Records contained in a dataset:
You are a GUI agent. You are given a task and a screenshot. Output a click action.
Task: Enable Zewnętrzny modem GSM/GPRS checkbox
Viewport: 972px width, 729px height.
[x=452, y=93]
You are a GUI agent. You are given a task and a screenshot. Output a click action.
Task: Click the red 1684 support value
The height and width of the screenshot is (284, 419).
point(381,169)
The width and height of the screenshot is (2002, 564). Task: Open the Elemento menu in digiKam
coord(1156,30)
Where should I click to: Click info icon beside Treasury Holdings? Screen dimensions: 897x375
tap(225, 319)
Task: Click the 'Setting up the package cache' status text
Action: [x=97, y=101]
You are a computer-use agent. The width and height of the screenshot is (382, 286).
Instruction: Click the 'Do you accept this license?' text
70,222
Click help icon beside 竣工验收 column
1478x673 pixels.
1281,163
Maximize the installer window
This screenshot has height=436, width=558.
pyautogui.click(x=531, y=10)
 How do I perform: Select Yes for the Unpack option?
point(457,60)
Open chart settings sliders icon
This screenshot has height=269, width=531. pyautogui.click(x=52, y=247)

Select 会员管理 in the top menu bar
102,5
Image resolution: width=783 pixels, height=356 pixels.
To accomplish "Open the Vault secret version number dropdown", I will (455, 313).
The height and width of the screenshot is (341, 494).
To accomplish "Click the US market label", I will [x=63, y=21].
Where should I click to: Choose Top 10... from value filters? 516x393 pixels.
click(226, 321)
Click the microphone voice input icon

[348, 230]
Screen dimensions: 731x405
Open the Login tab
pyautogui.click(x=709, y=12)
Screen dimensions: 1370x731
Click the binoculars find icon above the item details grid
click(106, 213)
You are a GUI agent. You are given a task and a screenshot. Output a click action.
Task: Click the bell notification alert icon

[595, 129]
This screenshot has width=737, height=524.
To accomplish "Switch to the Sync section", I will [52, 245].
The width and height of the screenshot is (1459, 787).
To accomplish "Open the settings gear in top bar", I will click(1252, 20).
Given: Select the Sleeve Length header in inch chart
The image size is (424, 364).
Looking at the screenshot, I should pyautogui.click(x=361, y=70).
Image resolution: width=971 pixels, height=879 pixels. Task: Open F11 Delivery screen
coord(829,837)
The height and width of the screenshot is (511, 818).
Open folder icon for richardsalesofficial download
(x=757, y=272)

_Assignment:_
Every record above must be repeated word for word.

_Answer to the problem:_
You are a GUI agent. You are given a task and a screenshot. Output a click action.
Task: Enable Zewnętrzny modem GSM/GPRS checkbox
Viewport: 972px width, 729px height.
[x=452, y=93]
You are a GUI agent. You are given a task and a screenshot. Output a click action.
Task: Click the red 1684 support value
The height and width of the screenshot is (284, 419).
point(381,169)
The width and height of the screenshot is (2002, 564). Task: Open the Elemento menu in digiKam
coord(1156,30)
Where should I click to: Click info icon beside Treasury Holdings? Screen dimensions: 897x375
tap(225, 319)
Task: Click the 'Setting up the package cache' status text
Action: [x=97, y=101]
You are a computer-use agent. The width and height of the screenshot is (382, 286).
Instruction: Click the 'Do you accept this license?' text
70,222
Click help icon beside 竣工验收 column
1478x673 pixels.
1281,163
Maximize the installer window
This screenshot has height=436, width=558.
pyautogui.click(x=531, y=10)
 How do I perform: Select Yes for the Unpack option?
point(457,60)
Open chart settings sliders icon
This screenshot has height=269, width=531. pyautogui.click(x=52, y=247)

Select 会员管理 in the top menu bar
102,5
Image resolution: width=783 pixels, height=356 pixels.
To accomplish "Open the Vault secret version number dropdown", I will (455, 313).
The height and width of the screenshot is (341, 494).
To accomplish "Click the US market label", I will [x=63, y=21].
Where should I click to: Choose Top 10... from value filters? 516x393 pixels.
click(226, 321)
Click the microphone voice input icon

[348, 230]
Screen dimensions: 731x405
Open the Login tab
pyautogui.click(x=709, y=12)
Screen dimensions: 1370x731
Click the binoculars find icon above the item details grid
click(106, 213)
You are a GUI agent. You are given a task and a screenshot. Output a click action.
Task: Click the bell notification alert icon

[595, 129]
This screenshot has width=737, height=524.
To accomplish "Switch to the Sync section", I will [52, 245].
The width and height of the screenshot is (1459, 787).
To accomplish "Open the settings gear in top bar", I will click(1252, 20).
Given: Select the Sleeve Length header in inch chart
The image size is (424, 364).
Looking at the screenshot, I should pyautogui.click(x=361, y=70).
Image resolution: width=971 pixels, height=879 pixels. Task: Open F11 Delivery screen
coord(829,837)
The height and width of the screenshot is (511, 818).
Open folder icon for richardsalesofficial download
(x=757, y=272)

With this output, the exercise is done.